Gupta stressed that this technique is still new, so preventive technologies haven’t caught up to it yet.

“Currently, this is a new type of fraud that's coming into the kind of, you know, the financial institution and marketplaces,” he said. “Previously, it was more related to just real individuals trying to commit fraud or, you know, somebody stole my ID and they were trying to commit fraud....[T]he really hard thing is that these particular synthetic IDs and the fraudsters that are behind them, they're very, very, very patient. And they create the synthetic ID where they have real, you know, e-world – let's say email or a LinkedIn profile....[T]hey'll leave a digital trail, what we call a breadcrumb – a digital breadcrumb of these individuals. So they feel and look and behave like real individuals. In fact, sometimes they will even take out loans and pay them back slowly. So what they're trying to do is get as much loans and, you know, credit that they can get and then, after 18 months, do a massive bust-out.”

Gupta concluded that since companies are still trying to figure out how to deal with this type of fraud, people need to learn how to protect themselves before it affects themselves or their loved ones.

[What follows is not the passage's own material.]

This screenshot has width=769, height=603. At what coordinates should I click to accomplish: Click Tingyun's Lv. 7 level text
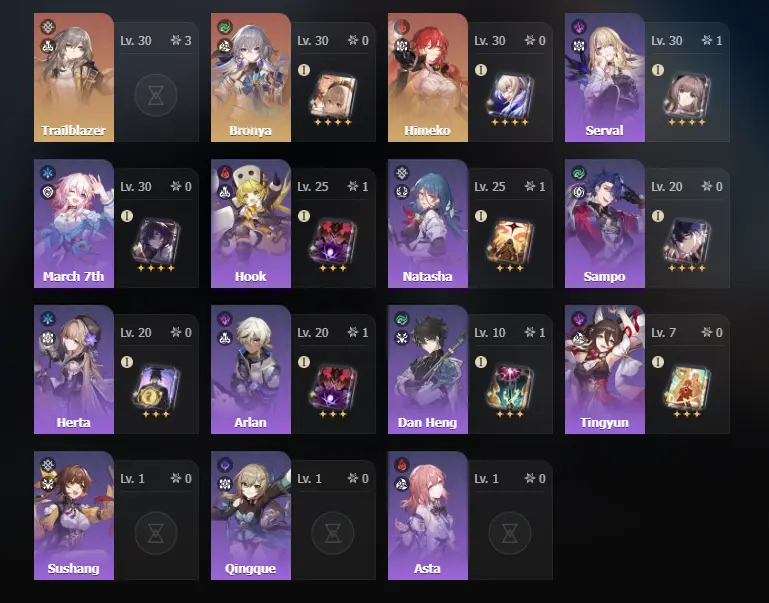[x=664, y=332]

“This is a fairly new type of crime that's happening,” he said. “So I think the jury's still out on how to actually figure out from the perspective of the behavior of the patterns that are occurring. Those techniques are going to come in the future. So one thing the audience should realize is that these are things that a lot of companies are working on. So if you do the right thing upfront when you have somebody with a disease or if you have a new child that is born in your family, take the steps to kind of protect yourself.”